### Data entries
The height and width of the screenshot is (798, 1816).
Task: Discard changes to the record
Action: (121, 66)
######
### Data entries
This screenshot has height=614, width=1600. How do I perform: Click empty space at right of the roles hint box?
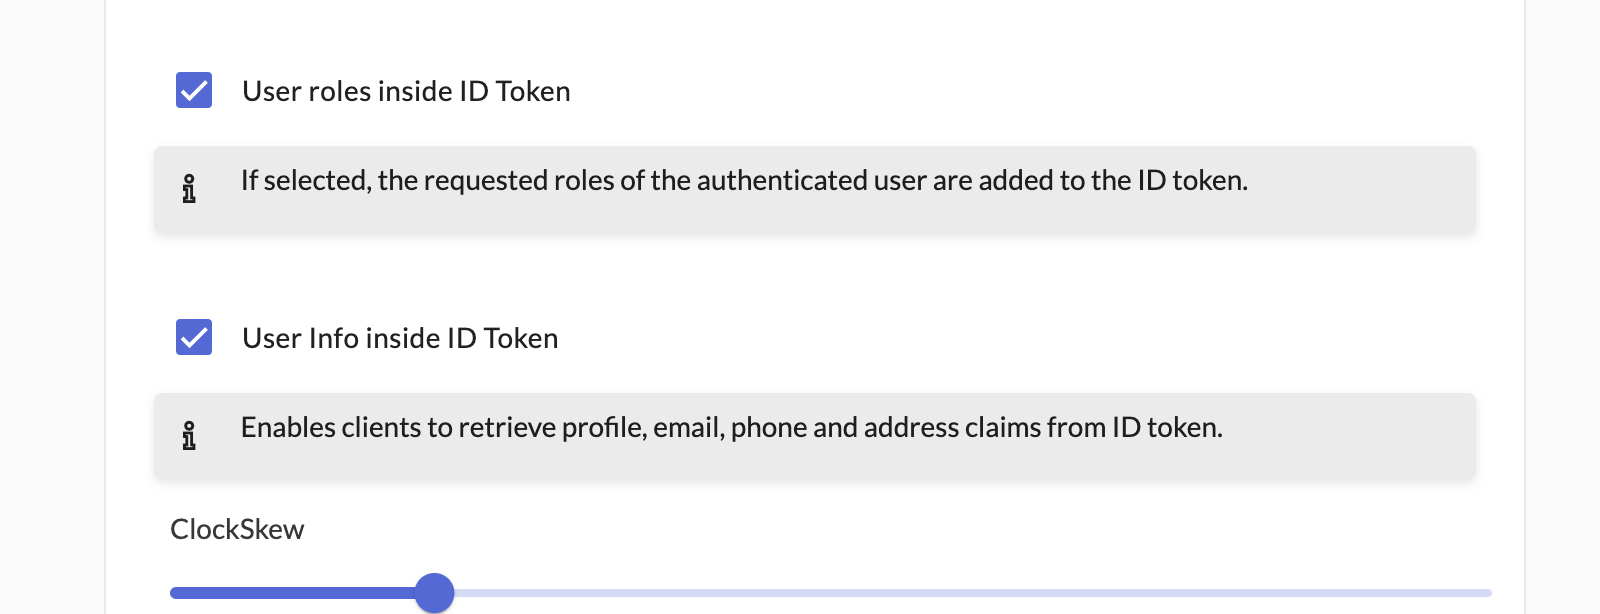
######
### Data entries
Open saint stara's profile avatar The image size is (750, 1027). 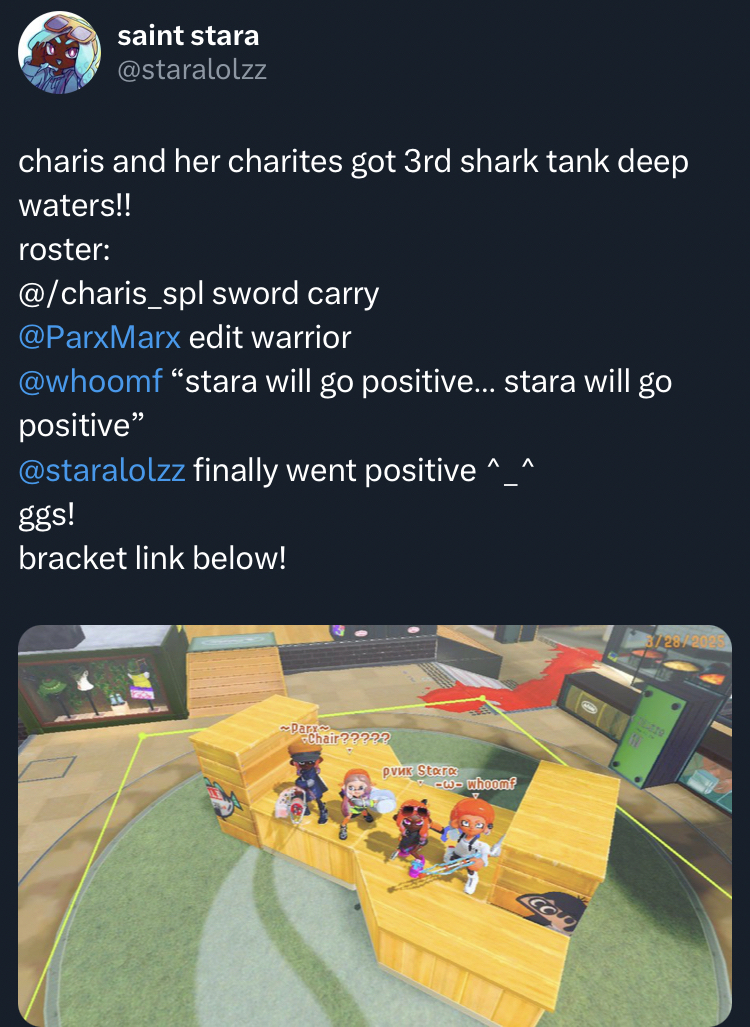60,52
######
Starting with the line that contains "The height and" and ending after the line that contains "Action: (121, 66)", present this stretch of the material as a Markdown table with the columns No. and Text. Number each line and skip any blank lines.

- [The output]:
| No. | Text |
|---|---|
| 1 | The height and width of the screenshot is (798, 1816). |
| 2 | Task: Discard changes to the record |
| 3 | Action: (121, 66) |